-- start Excerpted passage --
34. The reason we have been thus particular on this part of our subject is that this class may see by what means it was that God became an object of faith among men after the Fall, and also may see what it was that stirred up the faith of multitudes to feel after him, to search after a knowledge of his character, perfections, and attributes, until they became extensively acquainted with him. Not only were they to commune with him and behold his glory, but they were also to be partakers of his power and stand in his presence.
35. Let this class mark particularly that the testimony which these men had of the existence of a God was the testimony of man. For previous to the time that any of Adam’s posterity had obtained a manifestation of God to themselves, Adam, their common father, had testified unto them of the existence of God and of his eternal power and Godhead.
-- end Excerpted passage --
The exercise> Can you copy the passage about faith after the Fall word for word, starting with "34. The reason" and going on through "in his presence."?
-- start Data section --
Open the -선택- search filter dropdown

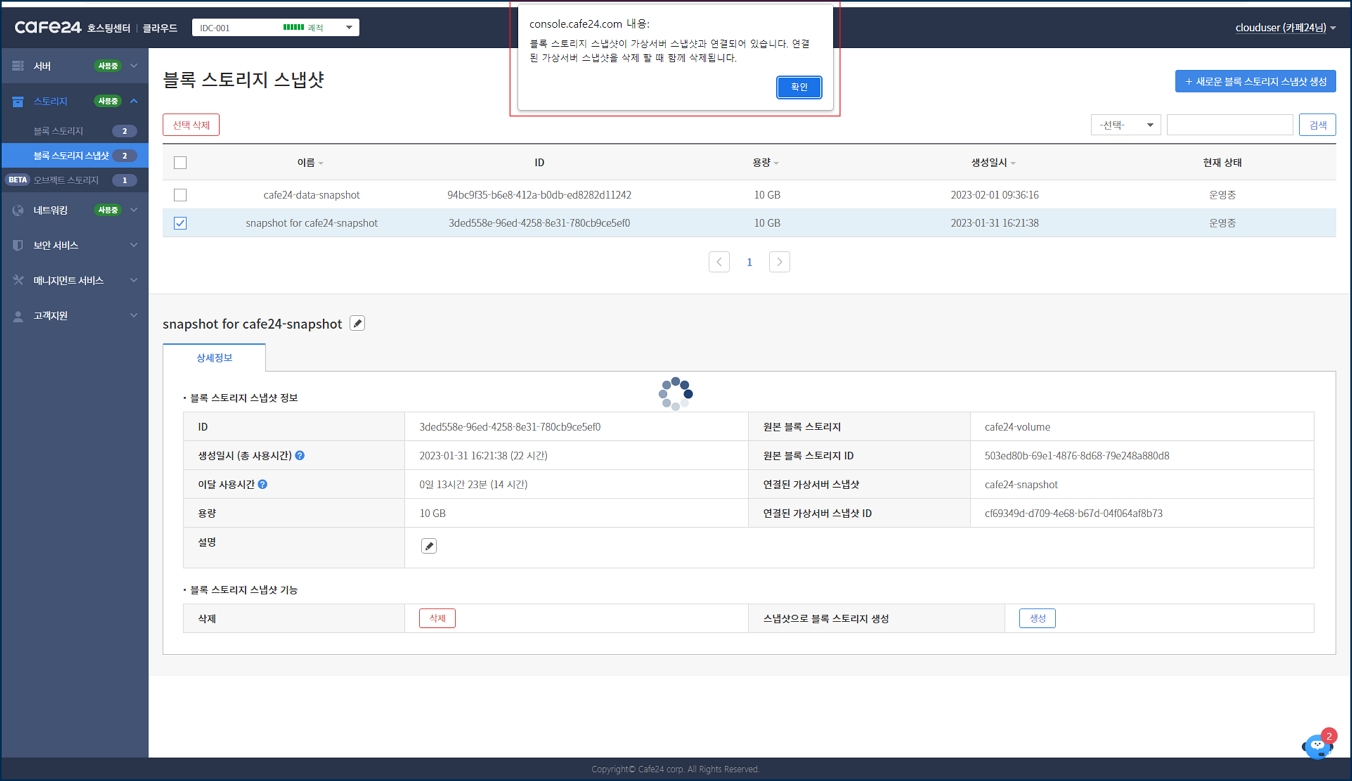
-- end Data section --
Expected output>
34. The reason we have been thus particular on this part of our subject is that this class may see by what means it was that God became an object of faith among men after the Fall, and also may see what it was that stirred up the faith of multitudes to feel after him, to search after a knowledge of his character, perfections, and attributes, until they became extensively acquainted with him. Not only were they to commune with him and behold his glory, but they were also to be partakers of his power and stand in his presence.